1) Creatine - increases ATP and power output; take 5g per day of creatine monohydrate, which is the best product on the market despite what all the marketing says.

2) Whey protein - helps meet additional protein needs affiliated with muscle-building when participating in a resistance training exercise regimen; take within 30 minutes after your workout or in the morning with your meal

3) HMB - a metabolite of leucine; helps to reduce muscle protein breakdown; take as a stack in conjunction with my recommended top muscle building supplements

4) BCAAs - Branched Chain Amino Acids are essential amino acids (isoleucine, leucine, and valine); you want to select a product which will provide a 2g leucine for every 1g of isoleucine and valine. I like to take BCAAs during workouts to encourage hydration, as many of these supplements come in the powdered, flavored form and contain electrolytes; it helps to reduce central fatigue and may be considered as a supplement to consume between meals to continually stimulate muscle protein synthesis in the setting of inadequate protein intake, post 3-4 hours after meals when the protein has been broken down and digested

These are the four core supplements I would recommend to support muscle building. Other supplements are out with research supporting their use for muscle building, such as nitrates, caffeine, beta-alanine. These are substances you can find in a pre-workout, which is a totally different topic of discussion.

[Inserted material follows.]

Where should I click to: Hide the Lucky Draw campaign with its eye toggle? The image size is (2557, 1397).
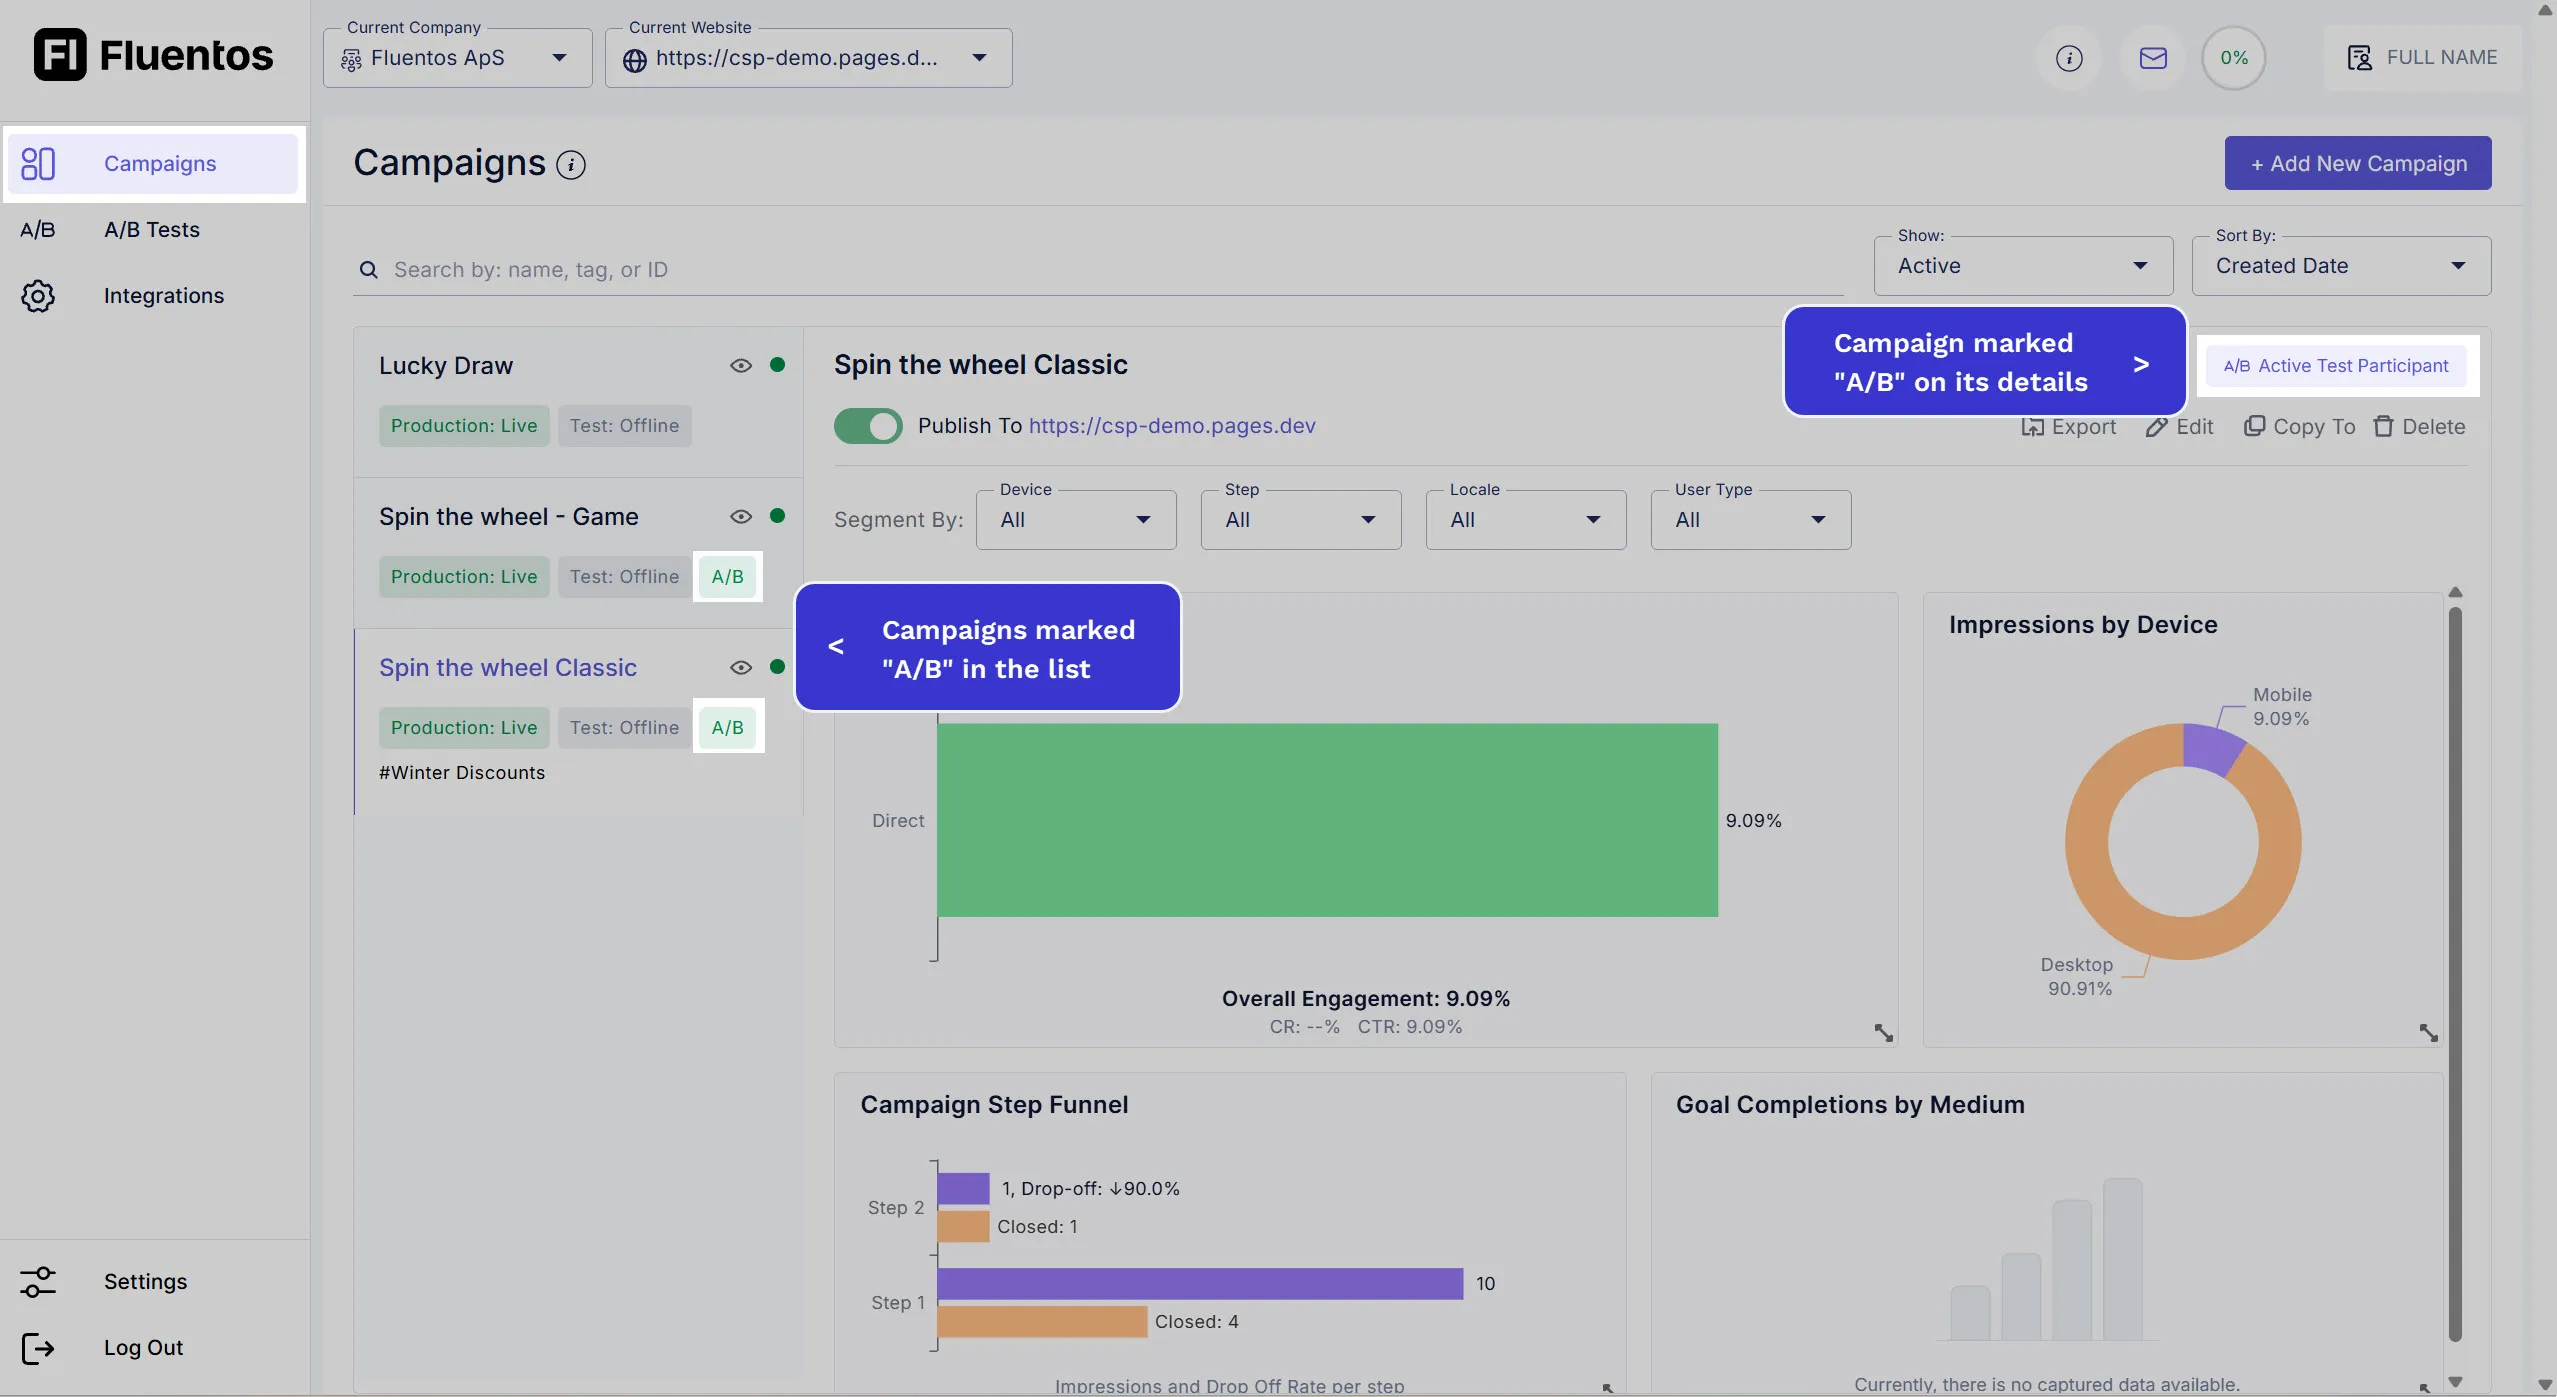(740, 365)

Lots of people are concerned about the efficacy and safety of supplements, and rightfully so. I am certainly a food first advocate, but I believe supplements can play a role in improving health and performance in some instances. Not all supplements are created equal, which is why you should use references such as www.Labdoor.comconsumerlab.com, the NSF for Sport ® App , Informed Choice and www.examine.com to do your research on what products and name brands are credible. The other issue you could run into when it comes to the efficacy and safety of supplements is how much of it you should take and the indications for use. Too much of anything may be harmful, so you want to stick to the suggested serving sizes.

To conclude, aim to choose reputable and credible products, eat a healthy diet with good exercise habits, plenty of protein, fruits and vegetables, and use portion control of serving sizes for weight management. There are some people who are skeptics of supplements, which is perfectly fine. I believe that it is an individual choice. Personally, I find that taking supplements is fun, tasty and exuberant, and without a doubt gives me an additional boost during my workouts and helps support recovery! There is never a guarantee that it will give you the results you seek, so make sure to research, find out what will be best for your goals and physical activity or sport, and check with your regulatory guidelines if you are a student or professional athlete. Of top importance, utilize the supplement to assist with meeting your fitness or health goals, not as a substitute for healthy eating and exercise.

At the end of the day, hard work and dedication will trump any supplement or magic bullet! This blog is intended to be used for educational and information purposes only. I am not advocating nutritional supplementation over proper medical advice or treatment. If using any pharmaceuticals or drugs given to you by a doctor or received with a prescription, you must consult with the doctor in question or an equally qualified health care professional prior to using any nutritional supplement. If undergoing medical therapies, then consult with your respective therapist or health care professional about possible interactions between your treatment, any pharmaceuticals or drugs being given, and possible nutritional supplements or practices suggested by JLucas Nutrition.